I meet increasing numbers of adults who are struggling with this dilemma."
You can find a lot more at this site, and I don't agree with the 'third way' - even more division?  I'd like to find an inclusive way to encompass the needs of all the worshippers in the church rather than force people into choosing their church based on whether they have a choir or a band.

Oh, and I'd like to be able to keep the vows I made at ordination at the same time - I don't want much do I?



  1. Great post Helen, like you I find the kind of worship that sustained me 20 years ago often leaves me cold now, I can relate to the Spring Harvest experience because I've been there.

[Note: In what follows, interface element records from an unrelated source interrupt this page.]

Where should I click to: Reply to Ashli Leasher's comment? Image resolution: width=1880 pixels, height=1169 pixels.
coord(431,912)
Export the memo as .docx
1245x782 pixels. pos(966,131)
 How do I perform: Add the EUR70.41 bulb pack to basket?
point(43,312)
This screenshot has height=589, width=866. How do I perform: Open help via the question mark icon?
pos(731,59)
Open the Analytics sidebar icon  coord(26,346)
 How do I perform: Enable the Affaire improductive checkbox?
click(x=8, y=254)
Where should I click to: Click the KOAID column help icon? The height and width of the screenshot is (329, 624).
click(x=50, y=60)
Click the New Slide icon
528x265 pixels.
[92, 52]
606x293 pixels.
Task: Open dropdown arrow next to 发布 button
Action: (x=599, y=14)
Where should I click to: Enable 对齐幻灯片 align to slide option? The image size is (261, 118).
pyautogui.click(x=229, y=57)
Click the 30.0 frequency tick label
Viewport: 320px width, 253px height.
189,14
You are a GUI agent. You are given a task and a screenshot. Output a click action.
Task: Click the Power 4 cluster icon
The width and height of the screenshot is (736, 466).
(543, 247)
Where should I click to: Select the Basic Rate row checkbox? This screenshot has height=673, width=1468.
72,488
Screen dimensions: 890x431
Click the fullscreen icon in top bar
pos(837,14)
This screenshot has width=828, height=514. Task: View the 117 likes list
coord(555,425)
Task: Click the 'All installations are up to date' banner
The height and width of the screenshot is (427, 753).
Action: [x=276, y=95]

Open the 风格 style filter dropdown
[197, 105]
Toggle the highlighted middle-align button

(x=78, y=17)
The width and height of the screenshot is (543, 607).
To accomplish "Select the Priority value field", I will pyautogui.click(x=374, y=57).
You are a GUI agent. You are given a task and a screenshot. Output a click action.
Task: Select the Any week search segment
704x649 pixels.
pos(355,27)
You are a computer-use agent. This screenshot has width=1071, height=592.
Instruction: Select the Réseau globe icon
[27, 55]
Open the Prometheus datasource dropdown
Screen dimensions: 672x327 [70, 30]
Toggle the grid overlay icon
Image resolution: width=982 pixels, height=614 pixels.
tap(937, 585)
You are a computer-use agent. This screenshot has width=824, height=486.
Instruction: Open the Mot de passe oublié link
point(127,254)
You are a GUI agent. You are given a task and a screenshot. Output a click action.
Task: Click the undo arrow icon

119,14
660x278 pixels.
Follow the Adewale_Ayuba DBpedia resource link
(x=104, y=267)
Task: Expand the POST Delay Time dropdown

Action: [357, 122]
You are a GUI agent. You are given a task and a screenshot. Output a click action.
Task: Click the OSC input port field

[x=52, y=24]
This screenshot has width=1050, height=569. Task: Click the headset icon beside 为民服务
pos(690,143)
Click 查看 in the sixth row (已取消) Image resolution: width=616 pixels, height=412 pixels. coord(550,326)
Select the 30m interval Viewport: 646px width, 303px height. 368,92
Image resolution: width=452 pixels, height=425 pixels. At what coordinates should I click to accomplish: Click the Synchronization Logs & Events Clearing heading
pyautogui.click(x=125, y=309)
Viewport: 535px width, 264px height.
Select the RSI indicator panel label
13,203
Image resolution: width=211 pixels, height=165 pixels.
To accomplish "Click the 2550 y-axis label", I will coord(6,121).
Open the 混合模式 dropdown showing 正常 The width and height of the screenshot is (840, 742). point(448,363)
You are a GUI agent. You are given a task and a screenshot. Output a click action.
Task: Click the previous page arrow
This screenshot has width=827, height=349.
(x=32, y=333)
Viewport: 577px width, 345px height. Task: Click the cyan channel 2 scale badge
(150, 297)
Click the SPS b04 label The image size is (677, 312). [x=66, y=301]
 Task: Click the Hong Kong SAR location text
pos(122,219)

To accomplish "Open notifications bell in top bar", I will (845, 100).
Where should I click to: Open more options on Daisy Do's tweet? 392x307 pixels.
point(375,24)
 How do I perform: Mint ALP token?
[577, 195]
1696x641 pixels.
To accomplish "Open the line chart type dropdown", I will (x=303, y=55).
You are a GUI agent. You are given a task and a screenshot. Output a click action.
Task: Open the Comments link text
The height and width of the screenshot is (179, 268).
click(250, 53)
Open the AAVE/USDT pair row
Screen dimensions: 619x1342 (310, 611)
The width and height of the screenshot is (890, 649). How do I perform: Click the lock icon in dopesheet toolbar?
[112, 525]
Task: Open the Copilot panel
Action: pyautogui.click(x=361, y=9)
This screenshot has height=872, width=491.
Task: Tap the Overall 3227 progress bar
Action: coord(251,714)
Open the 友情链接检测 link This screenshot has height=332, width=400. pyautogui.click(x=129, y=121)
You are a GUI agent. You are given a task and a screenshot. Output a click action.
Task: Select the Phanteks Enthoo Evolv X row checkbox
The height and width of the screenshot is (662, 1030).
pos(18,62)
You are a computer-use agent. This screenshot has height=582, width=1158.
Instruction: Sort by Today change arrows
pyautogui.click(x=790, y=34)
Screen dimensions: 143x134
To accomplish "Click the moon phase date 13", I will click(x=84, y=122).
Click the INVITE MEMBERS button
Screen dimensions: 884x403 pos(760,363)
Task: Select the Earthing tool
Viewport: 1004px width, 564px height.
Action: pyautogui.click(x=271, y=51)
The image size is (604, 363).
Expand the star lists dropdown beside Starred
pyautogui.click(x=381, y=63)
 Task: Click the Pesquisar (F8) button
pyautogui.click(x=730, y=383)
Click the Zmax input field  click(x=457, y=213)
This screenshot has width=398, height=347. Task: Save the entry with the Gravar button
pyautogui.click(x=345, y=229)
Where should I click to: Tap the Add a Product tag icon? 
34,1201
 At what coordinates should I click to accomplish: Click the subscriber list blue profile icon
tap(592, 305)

    Interestingly a poll amongst unchurched young people revealed that they are looking for depth over froth, and that video projectors and worship bands are really trimmings and may be unwelcome.

    As for hymn prayer sandwiches again they do not point to a holistic approach to worship. My struggle is always to point to the fact that worship does not end on Sunday, that it must be about who we are in relation to God every momnent of everyday...

    You know me well enough to know that I like visual aids and tactile expressions of worship, but when they become the focus and the end then they loose meaning ( as they do if they are not well thought through).

    I think that people are often looking for a place where questions are allowed ( even in worship), and there is room for doubt and difficulties...

    How? that is a huge question....

  2. Thanks for those ideas Sally - 'How' is the big question indeed. My instinctive response to the survey (do you have a reference for me?) is that I'm not surprised - integrity isn't always age-related.
    I also think we need to allow for the 'mystery' of faith to sink into our hearts and to have the confidence to know when to leave the questions open. The parts of my church family (all of it, not just the Church of England) that I find hardest to relate to are those people who are so sure they and only they know the answer that dialogue becomes impossible. Having said that, I am probably not the best advert for my own convictions... (work in progress and all that).
    Now.. how much of my theology of inclusion (I love organ music and hymns and choral music and bands with worship songs - and tealights[!] and water and cloth and stones and incense and touch... but they must all have depth and draw us into closer relationship with God) is simply a reflection of my nature?

  3. Today, with our Candlemas service, I think we managed to combine the depth of liturgy with meaningful and relavnt songs, including a hymn that I like very much, so that was a treat. The feedback was positive, and make the amount of work put into a single service feel worthwhile on a very human level. Just occasionally... I think we get it right.

  4. Just occasionally I suspect we do, and I think you are right it needs to be substance and depth over content. Worship is such a strange thing isn't it.

    The survey was comissioned by the Group for Evangelisation as a part of their Church in a spiritual age project.

  5. Helen, since the invention of the "Service of the Word" in CW it's now really difficult to break your ordination vows. As long as you keep to the (very broad) guidelines, and there's a Mass going on somewhere in the benefice, you're fine.
    Service of the Word is actually a real challenge to the imagination. You could end up with something that was basically a (with apologies) straightforward Methodists hymn sandwich with added bits - or you can end up with a multimedia fantasia.
    But in the end what's needed is the context and language that brings people to God. Entertainment's OK, creativity's nice - but letting people speak to God in the (musical, verbal, visual and tactice) language they understand - that's what matters.

  6. Thanks Sally and G. I like SofW for its flexibility and the creative opportunities it includes. However... there are many people who prefer churches where the 'music only' style of worship is normative, and/or to whom the word 'shall' is regarded as external control and raises suspicions of papism (to exaggerate to make the point).